_EXERCISE BRIEF:_ Write a continuation of the text about the Taylor Swift song "Fresh Out the Slammer," picking up right after its final sentence.

_TEXT PASSAGE:_
[Start]
Song by Taylor Swift

from the album The Tortured Poets Department
- Released: April 19, 2024
- Studio: Conway Recording (Los Angeles); Electric Lady (New York); Esplanade (New Orleans);
- Genre: Western; country rock; country pop;
- Length: 3:30
- Label: Republic
- Songwriters: Taylor Swift; Jack Antonoff;
- Producers: Taylor Swift; Jack Antonoff;

Lyric video
- "Fresh Out the Slammer" on YouTube

= Fresh Out the Slammer =

2024 song by Taylor Swift

"Fresh Out the Slammer" is a song by the American singer-songwriter Taylor Swift from her eleventh studio album, The Tortured Poets Department (2024). Written and produced by Swift and Jack Antonoff, the song is a Western, country pop, and country rock composition featuring twangy guitars and looping synths. Lyrically, the song's narrator contemplates on how she felt trapped in a past relationship, which she compares to a prison, and used another romantic interest to rebound.

Several critics were fascinated by the song's hazy production, stylistic instrumentation, and the storytelling lyrics, while few others found the track overwritten. "Fresh Out the Slammer" peaked at number 15 on the Billboard Global 200 and reached the top 20 of charts in Australia, Canada, New Zealand, and the United States. In 2024, Swift performed the song live twice on her sixth concert tour, the Eras Tour.

== Background and release ==
Swift started working on The Tortured Poets Department immediately after she submitted her tenth studio album, Midnights, to Republic Records for release in 2022. She continued working on it in secrecy throughout the US leg of the Eras Tour in 2023. The album's conception took place when Swift's personal life continued to be a widely covered topic in the press: her six-year relationship with Joe Alwyn and short-lived romantic linking with Matty Healy were heavily publicized. She described The Tortured Poets Department as her "lifeline" album which she "really needed" to make. Republic Records released it on April 19, 2024; "Fresh Out the Slammer" is seventh on the track list.
[End]
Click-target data
[Start]
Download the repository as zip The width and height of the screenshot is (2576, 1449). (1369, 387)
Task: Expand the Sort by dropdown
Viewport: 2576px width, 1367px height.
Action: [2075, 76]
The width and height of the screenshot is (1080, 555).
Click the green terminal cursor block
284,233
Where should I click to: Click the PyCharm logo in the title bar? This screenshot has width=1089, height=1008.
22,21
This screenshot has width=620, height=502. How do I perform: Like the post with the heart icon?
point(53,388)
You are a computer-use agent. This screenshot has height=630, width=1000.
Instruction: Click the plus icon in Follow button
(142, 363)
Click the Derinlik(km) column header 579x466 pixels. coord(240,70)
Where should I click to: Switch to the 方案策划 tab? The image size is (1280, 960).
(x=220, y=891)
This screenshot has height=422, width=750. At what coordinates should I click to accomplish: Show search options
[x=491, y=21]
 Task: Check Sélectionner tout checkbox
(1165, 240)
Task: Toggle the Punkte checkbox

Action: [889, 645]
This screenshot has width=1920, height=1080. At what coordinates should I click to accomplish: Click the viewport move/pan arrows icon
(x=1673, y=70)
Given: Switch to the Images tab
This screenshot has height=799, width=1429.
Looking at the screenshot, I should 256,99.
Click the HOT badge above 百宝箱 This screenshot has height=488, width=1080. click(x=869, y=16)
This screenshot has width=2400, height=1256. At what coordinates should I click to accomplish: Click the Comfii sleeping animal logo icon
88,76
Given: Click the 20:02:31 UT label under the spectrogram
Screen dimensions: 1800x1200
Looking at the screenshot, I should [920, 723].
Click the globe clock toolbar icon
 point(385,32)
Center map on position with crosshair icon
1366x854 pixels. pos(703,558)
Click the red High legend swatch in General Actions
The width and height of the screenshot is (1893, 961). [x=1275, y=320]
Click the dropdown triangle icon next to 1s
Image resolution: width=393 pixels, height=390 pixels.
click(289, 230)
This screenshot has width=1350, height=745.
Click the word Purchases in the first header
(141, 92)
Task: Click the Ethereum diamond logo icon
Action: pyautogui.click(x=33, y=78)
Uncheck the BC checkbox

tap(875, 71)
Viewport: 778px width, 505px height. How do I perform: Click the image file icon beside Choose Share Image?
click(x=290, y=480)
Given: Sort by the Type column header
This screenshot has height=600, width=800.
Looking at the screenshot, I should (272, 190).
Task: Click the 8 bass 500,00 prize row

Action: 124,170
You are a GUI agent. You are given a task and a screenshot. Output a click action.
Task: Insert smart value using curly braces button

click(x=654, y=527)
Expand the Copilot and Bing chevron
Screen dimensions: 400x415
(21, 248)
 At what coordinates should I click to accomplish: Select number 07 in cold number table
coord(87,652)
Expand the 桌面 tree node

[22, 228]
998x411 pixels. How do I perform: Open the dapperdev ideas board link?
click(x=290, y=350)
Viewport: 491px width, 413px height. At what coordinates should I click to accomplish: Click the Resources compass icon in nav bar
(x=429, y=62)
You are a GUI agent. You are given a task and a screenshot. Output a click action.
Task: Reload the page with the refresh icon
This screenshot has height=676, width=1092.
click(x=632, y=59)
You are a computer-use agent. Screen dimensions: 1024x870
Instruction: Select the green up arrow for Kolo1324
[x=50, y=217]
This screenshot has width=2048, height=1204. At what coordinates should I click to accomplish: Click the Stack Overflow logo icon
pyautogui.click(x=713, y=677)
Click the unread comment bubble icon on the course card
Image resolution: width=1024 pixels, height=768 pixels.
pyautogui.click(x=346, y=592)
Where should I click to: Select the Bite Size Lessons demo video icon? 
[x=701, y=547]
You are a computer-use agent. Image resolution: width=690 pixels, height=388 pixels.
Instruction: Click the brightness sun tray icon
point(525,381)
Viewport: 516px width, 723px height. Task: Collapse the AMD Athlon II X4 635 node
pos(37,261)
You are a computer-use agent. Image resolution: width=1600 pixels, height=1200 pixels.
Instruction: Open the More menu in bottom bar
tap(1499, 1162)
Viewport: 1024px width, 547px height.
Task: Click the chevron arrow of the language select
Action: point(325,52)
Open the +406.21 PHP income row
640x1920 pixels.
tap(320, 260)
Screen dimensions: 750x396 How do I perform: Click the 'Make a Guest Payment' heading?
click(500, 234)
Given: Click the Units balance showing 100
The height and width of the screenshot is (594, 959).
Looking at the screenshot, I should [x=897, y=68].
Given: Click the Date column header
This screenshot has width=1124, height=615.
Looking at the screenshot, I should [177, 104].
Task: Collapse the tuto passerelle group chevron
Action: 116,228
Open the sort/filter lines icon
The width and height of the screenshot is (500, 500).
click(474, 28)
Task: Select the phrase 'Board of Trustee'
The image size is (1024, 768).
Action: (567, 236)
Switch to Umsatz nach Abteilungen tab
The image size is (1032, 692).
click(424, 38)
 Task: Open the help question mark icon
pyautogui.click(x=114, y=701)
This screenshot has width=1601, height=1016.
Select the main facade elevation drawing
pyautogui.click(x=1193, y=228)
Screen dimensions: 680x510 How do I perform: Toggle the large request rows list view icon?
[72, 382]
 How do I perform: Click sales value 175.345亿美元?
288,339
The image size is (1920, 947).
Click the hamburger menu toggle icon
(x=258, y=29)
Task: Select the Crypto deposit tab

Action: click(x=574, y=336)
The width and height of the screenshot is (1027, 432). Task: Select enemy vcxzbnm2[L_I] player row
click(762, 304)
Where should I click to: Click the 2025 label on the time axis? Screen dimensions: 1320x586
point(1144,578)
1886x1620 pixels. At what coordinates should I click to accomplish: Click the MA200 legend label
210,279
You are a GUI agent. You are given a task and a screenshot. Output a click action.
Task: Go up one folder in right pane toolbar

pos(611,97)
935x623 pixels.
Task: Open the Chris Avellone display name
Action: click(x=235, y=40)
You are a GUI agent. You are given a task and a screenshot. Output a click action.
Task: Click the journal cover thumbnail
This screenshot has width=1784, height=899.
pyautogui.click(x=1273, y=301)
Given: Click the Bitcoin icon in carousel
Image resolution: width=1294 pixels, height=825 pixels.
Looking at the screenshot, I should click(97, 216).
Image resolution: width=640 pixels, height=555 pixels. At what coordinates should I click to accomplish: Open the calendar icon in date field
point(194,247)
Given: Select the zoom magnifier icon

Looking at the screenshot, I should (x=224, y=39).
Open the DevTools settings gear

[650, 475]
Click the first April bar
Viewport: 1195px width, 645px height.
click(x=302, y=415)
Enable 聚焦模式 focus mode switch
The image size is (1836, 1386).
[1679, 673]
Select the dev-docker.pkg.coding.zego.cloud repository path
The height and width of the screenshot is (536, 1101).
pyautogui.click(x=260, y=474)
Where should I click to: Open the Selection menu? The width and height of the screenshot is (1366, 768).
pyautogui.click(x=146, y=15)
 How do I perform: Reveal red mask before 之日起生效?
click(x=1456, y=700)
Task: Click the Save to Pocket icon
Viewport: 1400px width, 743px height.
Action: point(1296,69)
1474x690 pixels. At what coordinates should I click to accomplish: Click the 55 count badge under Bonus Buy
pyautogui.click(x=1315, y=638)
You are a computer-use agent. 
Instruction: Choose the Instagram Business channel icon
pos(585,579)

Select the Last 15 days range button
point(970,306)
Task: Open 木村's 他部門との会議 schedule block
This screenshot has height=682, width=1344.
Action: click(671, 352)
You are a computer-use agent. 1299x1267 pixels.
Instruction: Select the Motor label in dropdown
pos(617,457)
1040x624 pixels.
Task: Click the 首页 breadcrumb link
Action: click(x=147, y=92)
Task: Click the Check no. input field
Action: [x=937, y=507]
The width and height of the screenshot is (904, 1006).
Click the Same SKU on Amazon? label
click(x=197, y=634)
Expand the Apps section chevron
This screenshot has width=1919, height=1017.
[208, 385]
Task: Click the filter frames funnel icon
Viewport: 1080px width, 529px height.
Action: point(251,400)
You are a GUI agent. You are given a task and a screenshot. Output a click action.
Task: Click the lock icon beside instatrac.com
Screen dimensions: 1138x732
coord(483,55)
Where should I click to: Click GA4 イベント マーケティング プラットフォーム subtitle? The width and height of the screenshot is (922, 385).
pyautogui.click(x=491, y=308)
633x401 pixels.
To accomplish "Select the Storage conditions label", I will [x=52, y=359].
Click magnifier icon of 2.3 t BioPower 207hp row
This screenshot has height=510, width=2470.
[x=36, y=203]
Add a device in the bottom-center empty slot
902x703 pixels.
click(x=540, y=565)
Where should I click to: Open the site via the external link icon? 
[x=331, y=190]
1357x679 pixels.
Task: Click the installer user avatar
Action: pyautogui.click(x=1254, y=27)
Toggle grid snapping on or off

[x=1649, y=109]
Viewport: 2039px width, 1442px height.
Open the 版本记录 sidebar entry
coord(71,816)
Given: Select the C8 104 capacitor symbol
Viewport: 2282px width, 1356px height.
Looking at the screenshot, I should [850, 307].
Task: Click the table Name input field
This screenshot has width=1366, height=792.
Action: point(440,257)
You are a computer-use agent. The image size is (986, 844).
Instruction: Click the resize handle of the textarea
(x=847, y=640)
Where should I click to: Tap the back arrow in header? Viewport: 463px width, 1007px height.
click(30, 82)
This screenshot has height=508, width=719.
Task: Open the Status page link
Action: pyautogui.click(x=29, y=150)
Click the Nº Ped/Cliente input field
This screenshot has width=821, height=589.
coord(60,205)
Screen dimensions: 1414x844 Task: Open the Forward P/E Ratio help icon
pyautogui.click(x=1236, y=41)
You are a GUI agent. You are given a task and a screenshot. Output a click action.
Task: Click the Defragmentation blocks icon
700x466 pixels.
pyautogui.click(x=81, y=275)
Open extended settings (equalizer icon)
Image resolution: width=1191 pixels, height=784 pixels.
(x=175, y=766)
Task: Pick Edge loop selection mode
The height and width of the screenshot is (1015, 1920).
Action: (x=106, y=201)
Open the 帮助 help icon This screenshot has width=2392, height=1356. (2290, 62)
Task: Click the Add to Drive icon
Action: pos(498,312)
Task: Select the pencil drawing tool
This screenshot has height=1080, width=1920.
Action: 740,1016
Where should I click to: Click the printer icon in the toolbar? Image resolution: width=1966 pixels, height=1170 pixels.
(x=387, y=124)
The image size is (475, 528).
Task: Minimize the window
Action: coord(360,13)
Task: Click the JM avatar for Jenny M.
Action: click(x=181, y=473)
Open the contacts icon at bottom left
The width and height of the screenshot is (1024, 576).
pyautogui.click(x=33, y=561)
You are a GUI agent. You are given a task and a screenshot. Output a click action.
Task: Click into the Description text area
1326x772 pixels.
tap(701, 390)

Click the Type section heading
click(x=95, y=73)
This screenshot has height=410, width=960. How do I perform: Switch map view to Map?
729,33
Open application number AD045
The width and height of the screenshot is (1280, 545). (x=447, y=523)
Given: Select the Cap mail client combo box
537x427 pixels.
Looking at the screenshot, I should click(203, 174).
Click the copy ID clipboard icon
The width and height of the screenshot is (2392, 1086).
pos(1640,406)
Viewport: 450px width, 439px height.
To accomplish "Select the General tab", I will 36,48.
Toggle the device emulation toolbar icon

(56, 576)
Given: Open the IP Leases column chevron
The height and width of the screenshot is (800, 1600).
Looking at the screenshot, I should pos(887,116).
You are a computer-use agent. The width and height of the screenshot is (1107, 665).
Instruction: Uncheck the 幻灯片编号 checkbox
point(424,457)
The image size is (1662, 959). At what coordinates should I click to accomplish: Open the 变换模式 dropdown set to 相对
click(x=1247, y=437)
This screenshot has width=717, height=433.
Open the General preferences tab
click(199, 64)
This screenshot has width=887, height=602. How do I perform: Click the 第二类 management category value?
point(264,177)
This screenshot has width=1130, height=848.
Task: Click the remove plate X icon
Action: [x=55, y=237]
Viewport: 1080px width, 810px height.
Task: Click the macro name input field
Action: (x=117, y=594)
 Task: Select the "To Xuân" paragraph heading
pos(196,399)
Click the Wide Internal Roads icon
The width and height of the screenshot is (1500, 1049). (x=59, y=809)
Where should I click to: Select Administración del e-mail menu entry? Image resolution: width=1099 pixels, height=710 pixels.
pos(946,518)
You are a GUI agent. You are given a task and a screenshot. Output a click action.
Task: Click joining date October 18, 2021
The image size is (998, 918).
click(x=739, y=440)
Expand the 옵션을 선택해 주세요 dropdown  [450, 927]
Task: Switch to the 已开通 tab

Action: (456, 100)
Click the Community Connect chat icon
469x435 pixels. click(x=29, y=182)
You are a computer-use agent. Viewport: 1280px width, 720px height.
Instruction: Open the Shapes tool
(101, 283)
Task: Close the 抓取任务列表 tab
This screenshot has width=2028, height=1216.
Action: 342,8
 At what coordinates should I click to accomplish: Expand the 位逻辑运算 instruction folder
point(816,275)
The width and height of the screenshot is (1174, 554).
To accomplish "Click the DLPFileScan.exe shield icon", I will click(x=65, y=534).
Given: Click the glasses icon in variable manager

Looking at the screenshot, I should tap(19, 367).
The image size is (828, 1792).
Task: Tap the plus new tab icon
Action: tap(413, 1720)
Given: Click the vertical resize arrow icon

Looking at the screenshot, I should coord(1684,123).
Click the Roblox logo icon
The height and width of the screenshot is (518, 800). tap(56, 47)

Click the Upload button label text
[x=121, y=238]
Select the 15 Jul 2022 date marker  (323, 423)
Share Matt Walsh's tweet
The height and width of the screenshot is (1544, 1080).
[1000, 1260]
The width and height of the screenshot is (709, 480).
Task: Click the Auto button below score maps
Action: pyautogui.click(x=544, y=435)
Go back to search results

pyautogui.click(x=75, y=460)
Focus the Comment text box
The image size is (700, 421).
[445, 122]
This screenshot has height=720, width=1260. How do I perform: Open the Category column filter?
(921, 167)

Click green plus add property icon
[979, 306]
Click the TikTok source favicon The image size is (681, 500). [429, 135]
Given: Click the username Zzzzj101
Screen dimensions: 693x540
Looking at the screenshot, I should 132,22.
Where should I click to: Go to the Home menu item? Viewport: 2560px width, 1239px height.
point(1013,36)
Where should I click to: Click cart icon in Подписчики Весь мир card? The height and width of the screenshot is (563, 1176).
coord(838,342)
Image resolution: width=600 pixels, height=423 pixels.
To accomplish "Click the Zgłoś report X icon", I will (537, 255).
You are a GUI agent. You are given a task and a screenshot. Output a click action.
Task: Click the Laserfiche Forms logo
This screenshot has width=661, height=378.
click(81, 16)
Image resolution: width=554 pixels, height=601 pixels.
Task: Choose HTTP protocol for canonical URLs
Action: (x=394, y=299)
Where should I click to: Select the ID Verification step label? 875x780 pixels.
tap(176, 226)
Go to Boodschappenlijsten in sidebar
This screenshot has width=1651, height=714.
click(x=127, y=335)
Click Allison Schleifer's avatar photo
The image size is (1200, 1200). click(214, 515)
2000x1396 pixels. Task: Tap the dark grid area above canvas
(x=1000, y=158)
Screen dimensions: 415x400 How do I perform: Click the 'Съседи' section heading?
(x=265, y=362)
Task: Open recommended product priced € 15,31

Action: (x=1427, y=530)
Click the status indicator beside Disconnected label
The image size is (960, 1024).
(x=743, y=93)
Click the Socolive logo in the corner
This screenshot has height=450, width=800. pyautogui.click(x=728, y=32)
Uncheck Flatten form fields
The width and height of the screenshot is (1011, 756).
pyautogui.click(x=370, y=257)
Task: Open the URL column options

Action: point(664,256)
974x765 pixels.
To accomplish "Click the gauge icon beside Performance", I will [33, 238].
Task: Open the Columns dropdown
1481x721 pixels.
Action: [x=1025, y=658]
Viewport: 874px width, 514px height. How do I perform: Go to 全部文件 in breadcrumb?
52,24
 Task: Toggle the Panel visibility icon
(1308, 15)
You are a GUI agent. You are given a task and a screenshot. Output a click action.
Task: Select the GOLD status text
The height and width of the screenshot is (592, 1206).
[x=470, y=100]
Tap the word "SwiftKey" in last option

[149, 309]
[End]
_TASK RESPONSE:_
In 2024, Swift performed "Fresh Out the Slammer" twice on her sixth concert tour, the Eras Tour. At the concert in Lisbon, Portugal, on May 24, she performed the song as part of a mashup with "High Infidelity" from Midnights (2022) on piano. She sang the track again as part of a guitar mashup with "You Are in Love" from 1989 (2014) at the concert in Munich, Germany, on July 27.

== Music and lyrics ==

Swift wrote and produced "Fresh Out the Slammer" with Jack Antonoff. At 3 minutes and 30 seconds long, the song incorporates styles associated with Americana music such as western, country rock, and country pop, with strong influences of country, dream pop, and old-time music. Its balladic production features a dense arrangement of electric guitars played with tremolo and spring reverb, acoustic guitar strums, crossstick-played acoustic snare drums, electric organs, and pulsing synths. The second verse incorporates a programmed string section, leading to the bridge that also serves as the outro. Starting at 2 minutes and 25 seconds, the outro features a tempo drop from 88 to 75 beats per minute, with a different rhythmic programming.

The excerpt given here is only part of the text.